Registering a Vehicle as a New California Resident

As a new resident, the first thing you will need to do is go to your local Department of Motor Vehicles (DMV) to establish residency. When you go to register a vehicle, you will need this proof of residency as well as proof of car insurance. 

Once you’ve established your California residency, you can submit an application for the vehicle title registration. You will need to have proof of vehicle insurance coverage and the current out-of-state title and registration in order to do the transfer.

In California, a smog certification is also required. If your vehicle hasn’t had this test, there will be additional fees to see if your car passes. Vehicles that don’t pass the smog test will not qualify for registration until they pass the test, or you could be charged a penalty.

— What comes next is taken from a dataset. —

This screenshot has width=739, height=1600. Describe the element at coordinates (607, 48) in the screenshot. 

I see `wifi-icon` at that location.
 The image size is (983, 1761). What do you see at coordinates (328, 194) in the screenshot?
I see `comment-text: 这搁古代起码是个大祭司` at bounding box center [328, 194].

You will also have to pay the registration fees, which go up the longer you wait to register your vehicle past 20 days of establishing residency. If you buy a vehicle from a third-party and need to register the car, it must be done within 10 days of purchase.

Registering a Vehicle as a Current Resident of California

If you’re already a registered resident of California the process will be a bit easier for you, especially if you are purchasing the vehicle from a dealership. They should handle the paperwork for you and provide you with a temporary registration until the official one comes in.

If you are purchasing the car from a private party, you have 10 days to register the vehicle. When you buy a car from a private seller, be sure it comes with the owner’s manual, certifications, and has a current smog test in order to make the process easier.

Gather the vehicle title, vehicle registration number (VIN), mileage, smog certification, and the application for registration, as well as money for the fees and taxes on the transfer. If everything goes smoothly, the car is yours and is registered in the state of California by the Secretary of State Office.